» Required work
Restate word for word the line containing "The image size is (1120, 1079)." and all remaining lines of the entries below.

+++ Input data

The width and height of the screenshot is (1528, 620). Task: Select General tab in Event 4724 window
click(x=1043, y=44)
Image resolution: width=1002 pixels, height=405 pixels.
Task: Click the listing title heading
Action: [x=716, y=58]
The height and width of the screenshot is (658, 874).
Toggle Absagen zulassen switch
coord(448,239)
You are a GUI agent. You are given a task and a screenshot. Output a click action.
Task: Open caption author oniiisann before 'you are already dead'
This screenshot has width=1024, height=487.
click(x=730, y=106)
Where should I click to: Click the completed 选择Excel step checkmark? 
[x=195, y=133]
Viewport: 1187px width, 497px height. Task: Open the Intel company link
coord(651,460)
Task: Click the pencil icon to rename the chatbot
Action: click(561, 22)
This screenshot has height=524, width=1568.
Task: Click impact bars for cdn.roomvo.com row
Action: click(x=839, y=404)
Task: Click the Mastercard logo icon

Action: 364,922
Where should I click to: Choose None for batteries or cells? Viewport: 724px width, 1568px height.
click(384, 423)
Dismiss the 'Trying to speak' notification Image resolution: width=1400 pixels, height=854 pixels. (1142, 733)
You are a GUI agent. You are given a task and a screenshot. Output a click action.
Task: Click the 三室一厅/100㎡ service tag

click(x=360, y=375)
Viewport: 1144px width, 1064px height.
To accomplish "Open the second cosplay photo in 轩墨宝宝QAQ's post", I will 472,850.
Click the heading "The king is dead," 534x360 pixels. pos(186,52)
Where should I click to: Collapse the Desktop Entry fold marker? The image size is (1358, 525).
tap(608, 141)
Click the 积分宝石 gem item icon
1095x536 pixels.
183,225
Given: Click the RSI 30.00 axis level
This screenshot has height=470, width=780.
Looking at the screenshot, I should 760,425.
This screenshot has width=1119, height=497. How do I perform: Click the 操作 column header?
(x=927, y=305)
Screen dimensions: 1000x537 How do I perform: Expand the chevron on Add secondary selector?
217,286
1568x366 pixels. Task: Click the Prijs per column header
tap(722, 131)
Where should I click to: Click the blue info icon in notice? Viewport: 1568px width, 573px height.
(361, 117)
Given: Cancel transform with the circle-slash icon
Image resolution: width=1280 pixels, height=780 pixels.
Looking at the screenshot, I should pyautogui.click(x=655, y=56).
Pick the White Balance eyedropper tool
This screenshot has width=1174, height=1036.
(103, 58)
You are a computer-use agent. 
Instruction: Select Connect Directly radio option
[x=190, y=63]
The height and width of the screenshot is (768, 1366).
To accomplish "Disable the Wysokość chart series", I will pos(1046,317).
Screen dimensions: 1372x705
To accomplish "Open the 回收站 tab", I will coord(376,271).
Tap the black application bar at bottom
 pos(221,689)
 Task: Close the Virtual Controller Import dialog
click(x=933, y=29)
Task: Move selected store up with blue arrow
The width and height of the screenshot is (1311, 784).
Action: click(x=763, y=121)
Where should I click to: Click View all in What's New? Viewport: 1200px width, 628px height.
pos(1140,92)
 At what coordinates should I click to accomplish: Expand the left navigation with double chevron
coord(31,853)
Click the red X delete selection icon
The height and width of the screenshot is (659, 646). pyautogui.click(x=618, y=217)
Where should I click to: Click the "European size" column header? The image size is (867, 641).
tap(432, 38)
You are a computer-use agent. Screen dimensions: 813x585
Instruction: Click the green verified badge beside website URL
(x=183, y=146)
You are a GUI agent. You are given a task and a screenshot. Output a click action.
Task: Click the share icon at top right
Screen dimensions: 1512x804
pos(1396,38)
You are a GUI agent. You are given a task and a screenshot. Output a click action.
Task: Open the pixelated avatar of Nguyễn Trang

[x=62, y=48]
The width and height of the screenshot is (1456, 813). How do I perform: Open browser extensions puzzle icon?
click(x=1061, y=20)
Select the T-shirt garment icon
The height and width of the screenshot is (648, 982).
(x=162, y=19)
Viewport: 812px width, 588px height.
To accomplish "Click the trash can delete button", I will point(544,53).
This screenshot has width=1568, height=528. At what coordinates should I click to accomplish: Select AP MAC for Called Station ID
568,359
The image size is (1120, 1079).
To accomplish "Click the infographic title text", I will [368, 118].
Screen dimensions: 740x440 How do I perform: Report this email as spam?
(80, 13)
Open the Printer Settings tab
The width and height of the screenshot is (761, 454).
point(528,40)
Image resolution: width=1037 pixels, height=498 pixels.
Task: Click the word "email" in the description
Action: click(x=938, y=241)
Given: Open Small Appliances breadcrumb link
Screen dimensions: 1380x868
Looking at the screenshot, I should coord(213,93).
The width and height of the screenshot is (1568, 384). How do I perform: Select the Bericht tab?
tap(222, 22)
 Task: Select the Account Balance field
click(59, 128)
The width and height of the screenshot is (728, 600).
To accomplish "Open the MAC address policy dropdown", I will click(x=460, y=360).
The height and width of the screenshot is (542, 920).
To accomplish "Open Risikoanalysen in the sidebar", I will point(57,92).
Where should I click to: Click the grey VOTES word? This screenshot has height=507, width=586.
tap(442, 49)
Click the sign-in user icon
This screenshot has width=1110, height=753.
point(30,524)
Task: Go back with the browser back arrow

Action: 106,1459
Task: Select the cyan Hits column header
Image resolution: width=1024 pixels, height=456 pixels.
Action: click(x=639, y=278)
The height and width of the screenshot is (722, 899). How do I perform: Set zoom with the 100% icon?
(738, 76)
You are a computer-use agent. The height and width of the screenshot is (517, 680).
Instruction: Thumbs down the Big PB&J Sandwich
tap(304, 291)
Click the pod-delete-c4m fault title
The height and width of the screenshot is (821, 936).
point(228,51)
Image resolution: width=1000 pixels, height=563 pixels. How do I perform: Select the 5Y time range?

++++++

» Output
The image size is (1120, 1079).
To accomplish "Click the infographic title text", I will [368, 118].
Screen dimensions: 740x440 How do I perform: Report this email as spam?
(80, 13)
Open the Printer Settings tab
The width and height of the screenshot is (761, 454).
point(528,40)
Image resolution: width=1037 pixels, height=498 pixels.
Task: Click the word "email" in the description
Action: click(x=938, y=241)
Given: Open Small Appliances breadcrumb link
Screen dimensions: 1380x868
Looking at the screenshot, I should coord(213,93).
The width and height of the screenshot is (1568, 384). How do I perform: Select the Bericht tab?
tap(222, 22)
 Task: Select the Account Balance field
click(59, 128)
The width and height of the screenshot is (728, 600).
To accomplish "Open the MAC address policy dropdown", I will click(x=460, y=360).
The height and width of the screenshot is (542, 920).
To accomplish "Open Risikoanalysen in the sidebar", I will point(57,92).
Where should I click to: Click the grey VOTES word? This screenshot has height=507, width=586.
tap(442, 49)
Click the sign-in user icon
This screenshot has width=1110, height=753.
point(30,524)
Task: Go back with the browser back arrow

Action: 106,1459
Task: Select the cyan Hits column header
Image resolution: width=1024 pixels, height=456 pixels.
Action: click(x=639, y=278)
The height and width of the screenshot is (722, 899). How do I perform: Set zoom with the 100% icon?
(738, 76)
You are a computer-use agent. The height and width of the screenshot is (517, 680).
Instruction: Thumbs down the Big PB&J Sandwich
tap(304, 291)
Click the pod-delete-c4m fault title
The height and width of the screenshot is (821, 936).
point(228,51)
Image resolution: width=1000 pixels, height=563 pixels. How do I perform: Select the 5Y time range?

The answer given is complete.